A truffle is a piece of fungus that grows entirely underground around the roots of a tree. It enjoys a symbiotic relationship with the tree; it receives the necessary chemicals from the tree while it transfers the nutrients it has taken from the soil to the tree. Both white and black truffles share the same appearance, that of a lumpy potato but they differ in taste and shelf-life. Each kind of truffle is firmly in the umami category of taste i.e. they are very earthy and do not need a lot of salt to trip your tastebuds. Follow your truffle guide.
Truffles are unique in their taste and are predominantly served uncooked (white truffles) or as a supplement to your meal.
The black truffle is far more common and it is available for six to nine months a year. It has a stronger taste and pungent aroma that often needs acquiring. Because of the long season and easier odds of being found, black truffles are more affordable.

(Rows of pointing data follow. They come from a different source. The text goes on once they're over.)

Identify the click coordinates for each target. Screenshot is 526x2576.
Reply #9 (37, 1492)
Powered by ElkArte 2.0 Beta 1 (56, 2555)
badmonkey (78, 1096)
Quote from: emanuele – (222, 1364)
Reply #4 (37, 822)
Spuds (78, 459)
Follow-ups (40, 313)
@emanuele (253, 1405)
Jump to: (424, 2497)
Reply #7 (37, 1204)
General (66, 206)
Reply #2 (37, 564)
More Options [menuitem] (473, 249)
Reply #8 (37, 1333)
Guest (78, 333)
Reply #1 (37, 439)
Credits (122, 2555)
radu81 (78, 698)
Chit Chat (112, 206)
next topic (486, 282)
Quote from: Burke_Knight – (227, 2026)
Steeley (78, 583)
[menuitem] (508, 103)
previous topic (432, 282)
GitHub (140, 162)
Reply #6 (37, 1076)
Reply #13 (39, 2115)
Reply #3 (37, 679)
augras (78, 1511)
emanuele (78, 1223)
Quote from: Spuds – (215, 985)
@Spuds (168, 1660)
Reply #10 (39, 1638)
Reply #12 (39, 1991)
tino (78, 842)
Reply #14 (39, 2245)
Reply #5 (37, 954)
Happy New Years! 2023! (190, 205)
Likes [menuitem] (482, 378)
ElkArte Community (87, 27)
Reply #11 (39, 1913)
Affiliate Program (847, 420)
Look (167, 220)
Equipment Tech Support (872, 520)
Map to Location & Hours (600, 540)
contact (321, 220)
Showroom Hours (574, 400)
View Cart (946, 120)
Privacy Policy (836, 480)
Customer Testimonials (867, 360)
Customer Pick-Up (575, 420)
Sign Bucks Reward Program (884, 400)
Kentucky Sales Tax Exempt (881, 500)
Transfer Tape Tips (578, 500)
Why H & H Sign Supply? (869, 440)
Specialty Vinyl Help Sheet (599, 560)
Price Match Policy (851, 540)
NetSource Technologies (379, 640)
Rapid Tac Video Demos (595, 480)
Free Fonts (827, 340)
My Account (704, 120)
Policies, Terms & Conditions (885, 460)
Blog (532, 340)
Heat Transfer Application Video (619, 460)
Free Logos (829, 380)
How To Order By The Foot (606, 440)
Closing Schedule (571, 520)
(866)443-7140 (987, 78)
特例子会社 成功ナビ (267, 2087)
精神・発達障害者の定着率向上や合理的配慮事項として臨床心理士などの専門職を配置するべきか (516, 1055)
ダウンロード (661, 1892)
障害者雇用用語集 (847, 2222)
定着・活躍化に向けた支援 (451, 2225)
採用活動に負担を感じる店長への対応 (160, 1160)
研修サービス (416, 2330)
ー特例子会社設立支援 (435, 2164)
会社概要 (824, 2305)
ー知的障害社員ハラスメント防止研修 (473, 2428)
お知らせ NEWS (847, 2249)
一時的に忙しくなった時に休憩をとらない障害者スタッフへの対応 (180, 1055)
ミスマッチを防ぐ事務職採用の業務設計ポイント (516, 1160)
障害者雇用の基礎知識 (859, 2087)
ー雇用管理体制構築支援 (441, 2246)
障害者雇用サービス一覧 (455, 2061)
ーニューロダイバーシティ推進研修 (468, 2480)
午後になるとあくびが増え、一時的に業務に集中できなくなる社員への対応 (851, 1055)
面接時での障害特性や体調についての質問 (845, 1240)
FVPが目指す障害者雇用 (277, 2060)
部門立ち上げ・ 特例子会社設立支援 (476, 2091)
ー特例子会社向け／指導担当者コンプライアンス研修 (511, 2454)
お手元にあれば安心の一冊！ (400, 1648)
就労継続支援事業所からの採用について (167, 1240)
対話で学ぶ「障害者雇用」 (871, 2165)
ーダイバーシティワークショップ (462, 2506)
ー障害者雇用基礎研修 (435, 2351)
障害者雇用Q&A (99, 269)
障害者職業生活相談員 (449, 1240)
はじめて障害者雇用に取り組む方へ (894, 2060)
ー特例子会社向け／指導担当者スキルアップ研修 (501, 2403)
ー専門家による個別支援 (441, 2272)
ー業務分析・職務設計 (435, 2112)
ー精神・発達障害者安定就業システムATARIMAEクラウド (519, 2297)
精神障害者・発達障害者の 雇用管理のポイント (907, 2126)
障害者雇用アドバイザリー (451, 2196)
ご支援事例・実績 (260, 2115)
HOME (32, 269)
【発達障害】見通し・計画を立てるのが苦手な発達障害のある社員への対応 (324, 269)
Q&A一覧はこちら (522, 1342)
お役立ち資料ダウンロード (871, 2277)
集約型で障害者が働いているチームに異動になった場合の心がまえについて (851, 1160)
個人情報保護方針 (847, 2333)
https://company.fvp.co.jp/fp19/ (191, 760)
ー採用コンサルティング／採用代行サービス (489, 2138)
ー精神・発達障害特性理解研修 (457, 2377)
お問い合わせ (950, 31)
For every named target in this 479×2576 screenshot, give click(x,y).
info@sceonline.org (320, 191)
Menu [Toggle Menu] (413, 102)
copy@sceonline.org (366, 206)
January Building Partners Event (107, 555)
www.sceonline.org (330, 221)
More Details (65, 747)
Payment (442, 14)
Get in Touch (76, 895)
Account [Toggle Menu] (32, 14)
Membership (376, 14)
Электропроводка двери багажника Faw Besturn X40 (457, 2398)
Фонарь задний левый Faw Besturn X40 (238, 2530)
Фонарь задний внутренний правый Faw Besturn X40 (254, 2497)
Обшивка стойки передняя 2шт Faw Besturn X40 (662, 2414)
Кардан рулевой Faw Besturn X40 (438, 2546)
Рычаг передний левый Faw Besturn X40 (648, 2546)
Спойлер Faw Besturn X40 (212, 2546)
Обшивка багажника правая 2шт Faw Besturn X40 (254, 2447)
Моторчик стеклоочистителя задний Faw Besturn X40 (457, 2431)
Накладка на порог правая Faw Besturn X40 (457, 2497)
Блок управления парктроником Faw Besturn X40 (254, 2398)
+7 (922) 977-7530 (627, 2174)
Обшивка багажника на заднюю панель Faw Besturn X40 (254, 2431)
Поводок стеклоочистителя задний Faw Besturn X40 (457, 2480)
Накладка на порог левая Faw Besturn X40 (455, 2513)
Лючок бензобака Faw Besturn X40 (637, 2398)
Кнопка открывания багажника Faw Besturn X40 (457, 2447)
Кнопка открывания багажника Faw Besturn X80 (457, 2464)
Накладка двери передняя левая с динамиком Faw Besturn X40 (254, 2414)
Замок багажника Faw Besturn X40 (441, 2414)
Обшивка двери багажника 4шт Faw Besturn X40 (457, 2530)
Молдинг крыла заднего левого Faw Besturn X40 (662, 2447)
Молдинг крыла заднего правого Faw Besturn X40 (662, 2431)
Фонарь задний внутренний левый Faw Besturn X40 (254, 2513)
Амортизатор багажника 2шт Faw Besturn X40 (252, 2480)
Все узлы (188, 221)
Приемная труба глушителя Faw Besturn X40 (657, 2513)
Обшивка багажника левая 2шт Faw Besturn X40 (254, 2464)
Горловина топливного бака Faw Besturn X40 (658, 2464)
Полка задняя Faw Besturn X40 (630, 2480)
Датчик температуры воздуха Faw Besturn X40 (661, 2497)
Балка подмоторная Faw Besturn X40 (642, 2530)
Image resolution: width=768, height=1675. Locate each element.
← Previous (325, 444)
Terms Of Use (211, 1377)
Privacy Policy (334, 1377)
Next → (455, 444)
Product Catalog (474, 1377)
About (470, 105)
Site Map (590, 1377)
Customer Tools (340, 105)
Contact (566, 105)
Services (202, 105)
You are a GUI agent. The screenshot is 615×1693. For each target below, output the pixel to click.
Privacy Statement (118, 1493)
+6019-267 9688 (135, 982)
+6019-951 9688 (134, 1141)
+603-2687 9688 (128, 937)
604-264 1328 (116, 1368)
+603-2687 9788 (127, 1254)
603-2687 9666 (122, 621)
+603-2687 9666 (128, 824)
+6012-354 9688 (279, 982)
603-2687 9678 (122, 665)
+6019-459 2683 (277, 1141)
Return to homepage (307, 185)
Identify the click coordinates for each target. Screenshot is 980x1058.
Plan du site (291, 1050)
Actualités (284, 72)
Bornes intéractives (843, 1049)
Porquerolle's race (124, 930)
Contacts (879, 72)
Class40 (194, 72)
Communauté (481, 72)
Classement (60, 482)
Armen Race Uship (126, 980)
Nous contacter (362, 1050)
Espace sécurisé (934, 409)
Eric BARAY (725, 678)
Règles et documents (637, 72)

Then we have white truffles, earth’s gold. They are typically valued at a high price and they inspire a big black market.
White truffles cannot be frozen and have a short shelf-life, up to about 10 days. They’re best devoured as soon as possible. Their season is short, only three-to-four months each year, September through to as late as January.
There are very little chances of locating these delicious delicacies without a trained hound, or “truffle hounds” as they are called. These hounds have been trained to follow the scent of these highly sought after food item.
Without a truffle hound, you’ll find yourself moving around without anything to show for it.
The White Alba Truffle
Alba, a small town in the Italian province of Cuneo, where the most exquisite and rare white truffle grows, hosts an annual truffle fair during the months of October and November.
During this fair, you can enjoy some of the best and freshest truffles the world has to offer, or just watch as they’re auctioned off at astronomical prices.
The fair combines local festivities, culture, food, and wine. The international Alba White Truffle fair is believed to be one of the best in all of Italy.
In the heart of culture-rich Milan, Baglioni Hotel Carlton’s luxurious suites offer private terrace views overlooking the fashionable Villa Della Spiga with access to unrivalled shopping and cultural attractions.
During a visit to this site in the winter months, guests experience the best of the region’s culinary delights during a truffle tasting class and a starry Dom Perignon dinner at La Ciau del Tornavento, where decadent courses include dishes of veal coated in burrata and hazelnut-infused truffle oil.
Le Richmond is a hotspot for artists and international dignitaries; it is the perfect choice for a weekend trip to explore Swiss black truffles in one of Europe’s most captivating cities.
During winter, the hotel offers a truffle-based menu at Le-Jardin, the property’s premier restaurant nestled between picturesque Brunswick Gardens and Lake Geneva.
Château de la Treyne in the Dordogne basin is the perfect home to experience an abundant, French truffle harvest. The property is home to a French-style-garden, offering nearly 400 acres of species and cedar rich forest.
Explore the vast oak trees, hornbeams and box trees of Causses du Quercy Natural Regional Park, the birthplace of the illustrious black diamond truffle.
After sourcing your own, visit the winter truffle market in Lalbenque to sample truffle-based delicacies produced in the region.
The medieval hill town of San Miniato
This is another very famous truffle market place in the Tuscany region. San Miniato’s truffle fair offers plenty of entertainment with great restaurants serving truffle dishes at very reasonable prices.
It is a great opportunity to explore Tuscan truffles, buy local products and try truffle hunting. The festival takes place on the second, third and fourth weekend in November.